Disadvantages: Dark, disturbing, and dangerous.
The word "genius" is over-used and I try to avoid using it of artists, writers, and musicians. But sometimes it's hard not to. I'm sure that Wagner was a genius and I'm pretty sure that Poe was too. When you read his stories, you're know that you're in the presence of a very powerful intellect and imagination. And a very disturbed intellect and imagination too. After you've read a story like "The Fall of the House of Usher", "The Masque of the Red Death", or "A Cask of Amontillado", it should come as no surprise that Poe was an alcoholic who led a tortured life and died at the age of forty. Reading Poe can be like being caught in a rip-tide: a frightening experience that you don't forget in a hurry. That marine simile can be expanded: human psychology is a lot like the Atlantic. It has sun-lit shallows and stygian deeps where monsters dwell. Poe was a psychonaut, or psychosinaut, who descended into the abyss of his own psychology and captured some of the monsters he found there. His stories are rather like giant aquariums where the monsters are still swimming, dark, deadly, and ferociously fanged as ever. Peer into the aquariums at your peril: the horrific revenge of the dwarf Hop-Frog, in the story of the same name, isn't for weak stomachs or the pyrophobic. Poe knew about hate and lust for revenge and showed his readers, in unflinching detail, where they can take us.

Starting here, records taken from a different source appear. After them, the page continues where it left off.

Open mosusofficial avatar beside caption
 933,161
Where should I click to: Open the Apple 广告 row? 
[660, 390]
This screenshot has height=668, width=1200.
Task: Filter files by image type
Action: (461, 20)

But Poe didn't just write gothick horror: he almost single-handedly invented the detective story. The Sherlock Holmes stories are central to English literature, but Doyle owes a huge debt to Poe's stories of the French detective Auguste Dupin. Doyle ironically recognized that debt when, in "A Study in Scarlet", he had Holmes remark of Dupin: "He had some analytical genius, no doubt; but he was by no means such a phenomenon as Poe appeared to imagine." In propria persona, Doyle said of Poe that "each [of his detective stories] is a root from which a whole literature has developed... Where was the detective story until Poe breathed the breath of life into it?" I can't re-read the Dupin stories about with as much perverse relish, or reluctant perversity, as I can re-read the gothick stories I've mentioned above: they're much longer, much more complicated, and more dated because have real historical settings, rather than phantasic ones. But it's here that the power of Poe's intellect is even more obvious: his horror, like his poetry, is based on instinct and emotion, not the logic and rationality personified in Dupin. Perhaps that's why his horror and poetry aren't technically perfect: his poetry has the power of a storm or tidal wave, not the grandeur and symmetry of architecture, and there's an artificiality and effort to even his best stories that isn't found in the best stories of, say, Clark Ashton Smith. Wagner is a culture or civilization in himself and Poe, who achieved greatness in several genres, isn't far behind. He had a sense of humour too, and though, to twenty-first century readers, it sometimes led him astray in his purely comic stories, it can make his gothic horror even more disturbing. Skulls grin, and so does Edgar Allan Poe.
Summary: One of the giants of EngLit.